State v. Phillips, 202 Ariz. 427, 46 P.3d 1048 (2002)
The defendant made an apologetic statement to the victims and their families at his sentencing hearing. Nevertheless, the trial court did not find remorse. Because the trial court observed the defendant throughout the proceedings, the Court affirmed.

*State v. Bocharski, 218 Ariz. 476, 189 P.3d 403 (2008)
The defendant’s allocution, in which he expressed remorse, established this factor.

State v. (Brian Jeffrey) Dann, 220 Ariz. 351, 207 P.3d 604 (2009)
The court has recognized remorse as a non-statutory mitigating circumstance, but gives it little weight when the defendant denies responsibility for his conduct. Because Dann maintained throughout the resentencing trial that he was actually innocent and that someone else killed the victims, the court found that he did not prove this mitigating factor by a preponderance of the evidence.

State v. (Julius Jarreau) Moore, 222 Ariz. 1, 213 P.3d 150 (2009)
The court found that Moore had not proven the mitigating factor of remorse by a preponderance of the evidence.  Moore continues to deny responsibility for the murders, and his expressions of regret have more to do with the impact on his family than remorse about the murders.

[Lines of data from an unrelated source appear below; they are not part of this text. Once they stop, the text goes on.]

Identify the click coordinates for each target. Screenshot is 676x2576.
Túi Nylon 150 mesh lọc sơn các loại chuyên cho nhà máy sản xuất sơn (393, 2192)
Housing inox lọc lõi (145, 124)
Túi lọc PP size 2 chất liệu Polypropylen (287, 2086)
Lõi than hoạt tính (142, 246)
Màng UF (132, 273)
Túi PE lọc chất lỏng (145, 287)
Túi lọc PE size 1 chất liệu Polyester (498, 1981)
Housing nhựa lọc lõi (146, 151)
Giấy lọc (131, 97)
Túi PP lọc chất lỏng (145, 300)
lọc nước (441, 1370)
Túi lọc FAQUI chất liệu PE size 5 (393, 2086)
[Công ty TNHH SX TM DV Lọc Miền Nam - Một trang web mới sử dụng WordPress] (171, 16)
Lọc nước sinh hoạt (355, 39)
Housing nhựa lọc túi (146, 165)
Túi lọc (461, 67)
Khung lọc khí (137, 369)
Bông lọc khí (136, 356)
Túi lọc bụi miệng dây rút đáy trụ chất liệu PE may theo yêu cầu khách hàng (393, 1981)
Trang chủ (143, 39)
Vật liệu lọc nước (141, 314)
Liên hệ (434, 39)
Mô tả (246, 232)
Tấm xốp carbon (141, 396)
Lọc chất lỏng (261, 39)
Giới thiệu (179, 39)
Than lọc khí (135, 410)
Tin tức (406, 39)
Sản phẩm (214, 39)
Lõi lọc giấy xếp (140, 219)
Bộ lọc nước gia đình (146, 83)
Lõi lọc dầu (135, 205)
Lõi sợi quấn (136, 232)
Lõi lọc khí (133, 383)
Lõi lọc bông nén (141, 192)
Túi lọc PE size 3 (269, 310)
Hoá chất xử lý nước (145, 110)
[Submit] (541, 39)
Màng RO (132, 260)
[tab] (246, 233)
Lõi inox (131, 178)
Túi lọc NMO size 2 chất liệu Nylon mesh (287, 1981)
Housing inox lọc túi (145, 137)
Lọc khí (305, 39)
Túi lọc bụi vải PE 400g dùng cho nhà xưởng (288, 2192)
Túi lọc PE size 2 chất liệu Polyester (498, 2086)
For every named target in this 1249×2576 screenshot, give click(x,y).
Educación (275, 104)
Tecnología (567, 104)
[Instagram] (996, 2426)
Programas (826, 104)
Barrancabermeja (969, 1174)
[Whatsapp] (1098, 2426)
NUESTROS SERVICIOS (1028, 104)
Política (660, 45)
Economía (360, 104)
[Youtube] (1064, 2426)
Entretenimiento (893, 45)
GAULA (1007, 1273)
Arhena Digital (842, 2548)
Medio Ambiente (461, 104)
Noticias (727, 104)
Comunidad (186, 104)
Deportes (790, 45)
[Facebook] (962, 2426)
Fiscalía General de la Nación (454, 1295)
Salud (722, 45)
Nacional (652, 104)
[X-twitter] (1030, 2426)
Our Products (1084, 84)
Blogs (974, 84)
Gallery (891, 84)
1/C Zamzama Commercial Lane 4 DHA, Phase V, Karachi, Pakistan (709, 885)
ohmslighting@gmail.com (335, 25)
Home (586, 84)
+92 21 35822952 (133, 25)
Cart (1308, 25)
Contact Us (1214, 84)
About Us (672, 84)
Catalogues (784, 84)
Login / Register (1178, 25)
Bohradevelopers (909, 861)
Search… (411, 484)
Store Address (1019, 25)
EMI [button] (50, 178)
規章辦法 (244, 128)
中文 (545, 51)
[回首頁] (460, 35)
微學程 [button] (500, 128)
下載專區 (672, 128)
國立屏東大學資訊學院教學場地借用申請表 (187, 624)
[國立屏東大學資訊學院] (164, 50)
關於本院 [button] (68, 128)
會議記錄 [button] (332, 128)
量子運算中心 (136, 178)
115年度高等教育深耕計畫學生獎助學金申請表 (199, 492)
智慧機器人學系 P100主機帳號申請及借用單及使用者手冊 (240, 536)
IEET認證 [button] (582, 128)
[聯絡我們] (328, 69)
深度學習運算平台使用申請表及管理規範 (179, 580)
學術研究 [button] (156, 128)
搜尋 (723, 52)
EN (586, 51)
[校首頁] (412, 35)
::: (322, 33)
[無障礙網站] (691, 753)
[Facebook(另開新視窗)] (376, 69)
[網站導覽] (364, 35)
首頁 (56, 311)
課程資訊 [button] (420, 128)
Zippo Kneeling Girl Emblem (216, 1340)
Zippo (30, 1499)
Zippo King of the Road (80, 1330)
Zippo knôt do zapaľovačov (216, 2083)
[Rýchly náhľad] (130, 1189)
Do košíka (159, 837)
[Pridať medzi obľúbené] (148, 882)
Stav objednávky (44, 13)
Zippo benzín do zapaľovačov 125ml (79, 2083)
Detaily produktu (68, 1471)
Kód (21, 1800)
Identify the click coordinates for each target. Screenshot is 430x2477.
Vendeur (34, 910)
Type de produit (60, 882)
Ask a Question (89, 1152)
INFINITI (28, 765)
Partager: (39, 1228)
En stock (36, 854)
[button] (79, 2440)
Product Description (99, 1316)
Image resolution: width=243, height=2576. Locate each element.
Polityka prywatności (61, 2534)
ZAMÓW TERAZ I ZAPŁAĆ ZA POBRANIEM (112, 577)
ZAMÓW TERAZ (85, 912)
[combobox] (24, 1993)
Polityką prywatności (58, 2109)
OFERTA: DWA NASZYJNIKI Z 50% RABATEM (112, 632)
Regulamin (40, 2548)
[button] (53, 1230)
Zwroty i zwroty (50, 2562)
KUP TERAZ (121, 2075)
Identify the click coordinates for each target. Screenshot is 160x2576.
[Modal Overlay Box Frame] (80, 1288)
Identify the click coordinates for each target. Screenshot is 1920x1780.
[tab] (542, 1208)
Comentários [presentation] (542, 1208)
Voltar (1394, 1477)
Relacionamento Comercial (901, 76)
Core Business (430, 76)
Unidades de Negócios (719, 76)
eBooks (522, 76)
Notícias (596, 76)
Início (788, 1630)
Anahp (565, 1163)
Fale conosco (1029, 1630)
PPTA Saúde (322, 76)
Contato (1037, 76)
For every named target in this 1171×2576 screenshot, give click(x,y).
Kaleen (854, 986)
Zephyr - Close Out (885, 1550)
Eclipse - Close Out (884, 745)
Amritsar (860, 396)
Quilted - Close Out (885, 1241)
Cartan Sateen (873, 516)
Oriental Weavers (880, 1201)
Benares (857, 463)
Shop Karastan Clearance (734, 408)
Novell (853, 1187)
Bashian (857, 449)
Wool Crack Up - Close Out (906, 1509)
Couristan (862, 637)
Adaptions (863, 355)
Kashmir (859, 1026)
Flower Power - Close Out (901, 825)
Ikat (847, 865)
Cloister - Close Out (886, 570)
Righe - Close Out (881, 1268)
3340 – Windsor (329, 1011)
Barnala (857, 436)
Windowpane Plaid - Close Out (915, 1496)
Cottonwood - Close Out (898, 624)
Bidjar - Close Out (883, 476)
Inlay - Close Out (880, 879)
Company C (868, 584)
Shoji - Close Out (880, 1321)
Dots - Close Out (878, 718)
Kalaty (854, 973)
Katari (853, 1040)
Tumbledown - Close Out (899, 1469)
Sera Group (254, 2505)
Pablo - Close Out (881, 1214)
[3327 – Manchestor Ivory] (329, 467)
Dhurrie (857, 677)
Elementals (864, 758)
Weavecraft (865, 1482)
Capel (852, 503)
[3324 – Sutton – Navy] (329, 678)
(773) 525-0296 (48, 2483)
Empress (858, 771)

State v. (Leroy D.) Cropper, 223 Ariz. 522, 225 P.3d 579 (2010)
The Court found Cropper’s expression of remorse in allocution, and testimony by witnesses that he had changed while in prison to be sufficient to establish this mitigator. However, the Court accorded it less weight based on the State’s strong rebuttal evidence that Cropper threatened penal personnel and wrote letters mocking them and bragging about the murder, continued to have disciplinary problems and act violently, and assaulted another inmate after the murder.

State v. (Alfredo Lucero) Garcia, 224 Ariz. 1, 226 P.3d 370 (2010)
The Court rejected remorse as mitigation because Garcia consistently denied involvement in the murder.

State v. (Wayne Benoit) Prince, 226 Ariz. 516, 250 P.3d 1145 (2011)
The Court found Prince’s expression of remorse in allocution was entitled to some weight.

State v. (Brad Lee) Nelson, 229 Ariz. 180, 273 P.3d 632 (2012)
Nelson expressed remorse, apologizing to his sister in writing and in open court.  However, the jury had discretion to consider how much weight to give that evidence.  The jury did not abuse its discretion in determining that Defendant’s mitigating evidence was not “sufficiently substantial to call for leniency.” A.R.S. § 13-751(E).  The Court also declined to follow its previous precedent in State v. Bocharski, 218 Ariz. 476, 189 P.3d 403 (2008), because that was an independent review case involving the F(9) factor.

State v. (Manuel) Ovante, Jr., 231 Ariz. 180, 291 P.3d 974 (2013)
Ovante presented several mitigation witnesses, who testified as to Ovante's childhood of poverty, violence, crime, molestation, and drug use.  Defendant provided evidence of his longstanding substance abuse, and expressed remorse during allocution.  The Court held that there was little evidence showing a strong connection between the mitigation and the murders; thus, the mitigation evidence was afforded little weight.

The Court held that a reasonable juror could conclude that the mitigating circumstances were not “sufficiently substantial to call for leniency.”